Saturday, May 17, 2008

Classical Music

If I understand the statistics correctly, the proportion of the Australian population interested in classical music is down to less than 10 per cent. To me, classical musical has marked some of the best and worst moments of my life.

I am not a classical music buff like Marcellous. I do not go to concerts. To me, classical music is a deeply personal experience.

When I was packing up 202 Marsh Street, the house that had been my home for 45 years even when I was away, I listened to classical music. A little later as I drove to Sydney leaving behind the hopes and dreams that had formed the core of my being from my earliest memories, I listened to classical music.

None of us can give up the past. It remains, always there. This afternoon I am listening to classic music again. I have been washing and tidying up. I am due to go to a function shortly.

The core issue I face is this: what price am I prepared to pay to try to maintain the integrity of my dreams. A subsidiary issue, not unimportant, is the maintenance of my professional integrity.

The two issues, dreams and professional integrity, are not directly linked. The juxtaposition comes about in part because I am wrestling with the issues at the same time.
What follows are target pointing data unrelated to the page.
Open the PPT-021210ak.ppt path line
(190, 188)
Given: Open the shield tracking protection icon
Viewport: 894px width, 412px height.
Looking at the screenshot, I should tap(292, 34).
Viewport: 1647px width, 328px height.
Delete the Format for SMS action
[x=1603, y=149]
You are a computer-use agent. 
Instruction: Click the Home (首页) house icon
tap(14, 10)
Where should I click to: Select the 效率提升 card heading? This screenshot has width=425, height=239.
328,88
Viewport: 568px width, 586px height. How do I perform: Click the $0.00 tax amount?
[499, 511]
Yet they are linked because both relate to the same question, what makes me a person.

I do not have an answer. I have to turn the music off and return to the mundane issue of ironing a pair of jeans.

2 comments:

Anonymous said...

Cryptic. I hope not too terrible a dilemma.
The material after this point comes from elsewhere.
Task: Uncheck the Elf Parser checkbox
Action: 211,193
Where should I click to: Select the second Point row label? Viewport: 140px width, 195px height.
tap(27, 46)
As to the portentous connotations of classical music, it is by now a cliche that in Hollywood villainy goes with classical music (and as likely as not will be played by a "Brit").

Jim Belshaw said...

Just complicated, Marcellous. One of the reasons that I like classical music, but also why I do not listen to it all the time, lies in its emotional depth. As you say, thus makes it a suitable candidate for villainy!